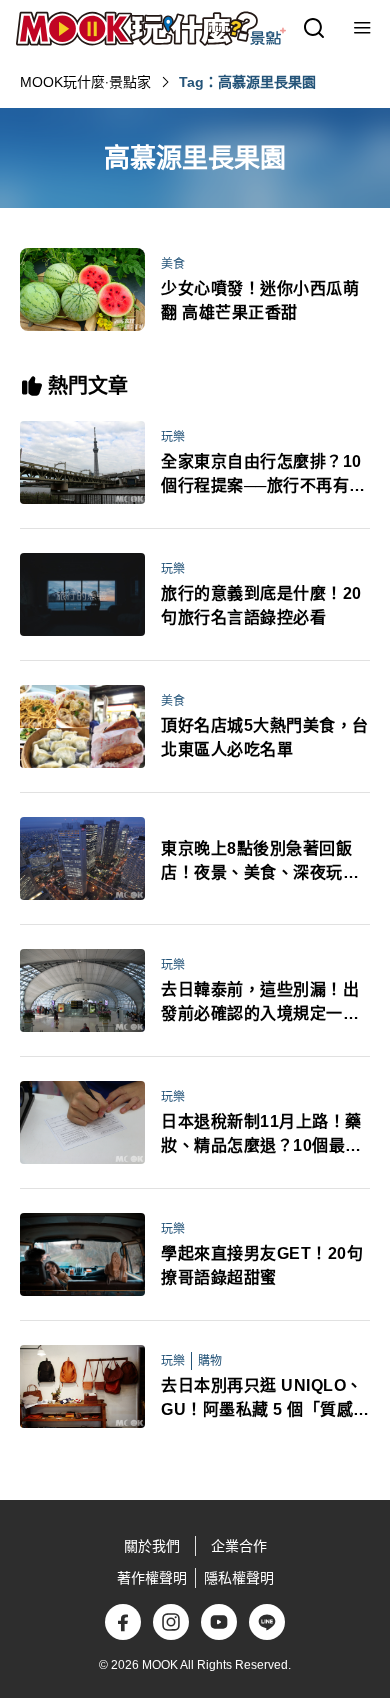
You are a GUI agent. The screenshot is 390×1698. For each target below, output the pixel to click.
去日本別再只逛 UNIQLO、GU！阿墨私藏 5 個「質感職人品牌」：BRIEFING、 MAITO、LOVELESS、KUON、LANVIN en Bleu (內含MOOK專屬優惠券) (265, 1399)
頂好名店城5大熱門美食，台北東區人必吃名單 (265, 737)
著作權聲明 (152, 1578)
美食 (173, 264)
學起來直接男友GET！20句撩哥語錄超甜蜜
━━━━━━
--- Work to be completed ---
Write out, word for word, all lines from the line that holds "頂好名店城5大熱門美食，台北東區人必吃名單 (265, 737)" through the last line of the listing, with both end lines kept.

--- Solution ---
頂好名店城5大熱門美食，台北東區人必吃名單 (265, 737)
著作權聲明 (152, 1578)
美食 (173, 264)
學起來直接男友GET！20句撩哥語錄超甜蜜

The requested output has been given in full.